[DATA — start]

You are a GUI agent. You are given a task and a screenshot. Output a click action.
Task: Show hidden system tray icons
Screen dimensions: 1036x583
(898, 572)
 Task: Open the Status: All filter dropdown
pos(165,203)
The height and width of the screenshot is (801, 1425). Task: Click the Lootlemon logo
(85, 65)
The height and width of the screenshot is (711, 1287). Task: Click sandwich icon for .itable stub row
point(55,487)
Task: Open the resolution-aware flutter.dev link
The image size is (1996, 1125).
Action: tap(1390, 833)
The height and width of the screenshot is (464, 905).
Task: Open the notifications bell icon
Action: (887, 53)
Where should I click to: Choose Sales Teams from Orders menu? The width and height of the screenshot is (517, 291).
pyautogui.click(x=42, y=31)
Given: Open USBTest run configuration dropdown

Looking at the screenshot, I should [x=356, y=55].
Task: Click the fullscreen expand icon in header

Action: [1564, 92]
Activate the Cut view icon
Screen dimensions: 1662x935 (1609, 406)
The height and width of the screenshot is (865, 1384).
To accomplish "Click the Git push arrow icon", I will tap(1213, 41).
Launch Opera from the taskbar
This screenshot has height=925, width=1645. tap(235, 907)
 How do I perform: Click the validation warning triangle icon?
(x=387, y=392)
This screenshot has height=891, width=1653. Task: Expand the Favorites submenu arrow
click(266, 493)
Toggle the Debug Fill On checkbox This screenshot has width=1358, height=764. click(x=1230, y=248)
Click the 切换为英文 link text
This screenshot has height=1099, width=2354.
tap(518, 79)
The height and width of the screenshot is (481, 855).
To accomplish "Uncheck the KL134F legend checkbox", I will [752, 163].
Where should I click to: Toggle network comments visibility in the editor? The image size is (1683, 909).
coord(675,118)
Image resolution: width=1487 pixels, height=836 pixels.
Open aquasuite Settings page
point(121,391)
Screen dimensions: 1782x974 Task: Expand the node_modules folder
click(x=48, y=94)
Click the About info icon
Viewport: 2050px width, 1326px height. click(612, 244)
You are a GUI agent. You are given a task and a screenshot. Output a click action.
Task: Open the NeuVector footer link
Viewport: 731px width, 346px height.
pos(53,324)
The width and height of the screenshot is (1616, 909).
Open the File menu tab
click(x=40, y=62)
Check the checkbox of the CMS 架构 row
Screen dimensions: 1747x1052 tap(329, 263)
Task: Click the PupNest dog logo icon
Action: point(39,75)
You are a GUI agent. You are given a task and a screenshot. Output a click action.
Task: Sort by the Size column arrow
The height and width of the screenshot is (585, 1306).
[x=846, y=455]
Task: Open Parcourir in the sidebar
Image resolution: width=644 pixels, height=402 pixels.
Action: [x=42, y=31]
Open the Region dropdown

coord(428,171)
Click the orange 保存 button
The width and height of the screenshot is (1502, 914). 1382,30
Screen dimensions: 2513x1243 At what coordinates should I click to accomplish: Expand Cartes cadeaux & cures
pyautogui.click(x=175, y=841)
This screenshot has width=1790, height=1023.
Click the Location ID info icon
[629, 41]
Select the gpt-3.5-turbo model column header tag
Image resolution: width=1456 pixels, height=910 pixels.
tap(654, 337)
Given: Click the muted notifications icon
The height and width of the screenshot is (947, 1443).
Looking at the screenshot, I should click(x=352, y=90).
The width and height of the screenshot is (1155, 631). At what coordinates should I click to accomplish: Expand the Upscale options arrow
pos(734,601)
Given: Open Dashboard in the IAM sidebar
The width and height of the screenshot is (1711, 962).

[DATA — finish]

WORK INSTRUCTIONS
Check each line of the data above for the word "will" and copy the ones where it is found.

WORKED SOLUTION
To accomplish "Click the Git push arrow icon", I will tap(1213, 41).
To accomplish "Uncheck the KL134F legend checkbox", I will [752, 163].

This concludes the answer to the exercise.